INSTRUCTION →
Please give back only the stretch of lines from the one containing "Toggle the Graphite" through the one containing "[x=354, y=866]", renaming "checkbox" to "tick box" and leaving everything else unchanged.

EXCERPTED DATA →

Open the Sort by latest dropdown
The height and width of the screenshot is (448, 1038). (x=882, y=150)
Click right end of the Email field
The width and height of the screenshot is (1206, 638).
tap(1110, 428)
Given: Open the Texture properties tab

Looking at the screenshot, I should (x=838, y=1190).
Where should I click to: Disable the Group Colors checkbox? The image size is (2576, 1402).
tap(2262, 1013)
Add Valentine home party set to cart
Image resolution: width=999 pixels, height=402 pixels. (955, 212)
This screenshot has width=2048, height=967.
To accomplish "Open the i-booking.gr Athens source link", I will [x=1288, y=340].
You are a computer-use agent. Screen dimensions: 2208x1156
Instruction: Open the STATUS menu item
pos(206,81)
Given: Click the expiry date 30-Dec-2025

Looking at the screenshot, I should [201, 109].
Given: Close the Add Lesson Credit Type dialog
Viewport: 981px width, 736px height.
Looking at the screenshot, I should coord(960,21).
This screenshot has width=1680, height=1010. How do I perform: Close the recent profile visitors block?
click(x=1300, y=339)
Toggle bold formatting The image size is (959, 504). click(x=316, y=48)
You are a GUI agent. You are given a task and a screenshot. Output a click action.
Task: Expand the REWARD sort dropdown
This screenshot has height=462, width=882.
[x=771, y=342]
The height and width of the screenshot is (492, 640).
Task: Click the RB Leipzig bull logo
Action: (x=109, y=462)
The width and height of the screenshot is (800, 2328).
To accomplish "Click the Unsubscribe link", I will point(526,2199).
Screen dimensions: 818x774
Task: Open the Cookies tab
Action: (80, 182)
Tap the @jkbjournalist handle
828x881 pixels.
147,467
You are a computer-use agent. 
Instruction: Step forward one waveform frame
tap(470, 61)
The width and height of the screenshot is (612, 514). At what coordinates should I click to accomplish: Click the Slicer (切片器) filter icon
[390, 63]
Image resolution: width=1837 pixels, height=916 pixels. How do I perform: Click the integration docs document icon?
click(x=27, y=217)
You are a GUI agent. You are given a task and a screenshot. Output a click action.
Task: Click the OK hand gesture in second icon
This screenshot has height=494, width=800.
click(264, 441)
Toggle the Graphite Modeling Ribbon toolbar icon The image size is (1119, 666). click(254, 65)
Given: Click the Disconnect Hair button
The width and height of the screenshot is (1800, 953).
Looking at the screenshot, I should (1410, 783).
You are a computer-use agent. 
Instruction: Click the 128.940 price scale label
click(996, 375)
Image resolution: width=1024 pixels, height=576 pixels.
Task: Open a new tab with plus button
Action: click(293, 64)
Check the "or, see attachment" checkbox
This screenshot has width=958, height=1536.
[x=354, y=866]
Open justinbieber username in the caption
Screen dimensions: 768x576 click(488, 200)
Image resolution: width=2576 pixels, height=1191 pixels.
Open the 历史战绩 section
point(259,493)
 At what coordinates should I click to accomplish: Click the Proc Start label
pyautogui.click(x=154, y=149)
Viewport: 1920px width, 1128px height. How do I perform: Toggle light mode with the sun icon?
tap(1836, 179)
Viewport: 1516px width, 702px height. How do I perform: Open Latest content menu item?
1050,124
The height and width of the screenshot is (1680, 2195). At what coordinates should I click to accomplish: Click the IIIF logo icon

THE RESPONSE →
Toggle the Graphite Modeling Ribbon toolbar icon The image size is (1119, 666). click(254, 65)
Given: Click the Disconnect Hair button
The width and height of the screenshot is (1800, 953).
Looking at the screenshot, I should (1410, 783).
You are a computer-use agent. 
Instruction: Click the 128.940 price scale label
click(996, 375)
Image resolution: width=1024 pixels, height=576 pixels.
Task: Open a new tab with plus button
Action: click(293, 64)
Check the "or, see attachment" tick box
This screenshot has width=958, height=1536.
[x=354, y=866]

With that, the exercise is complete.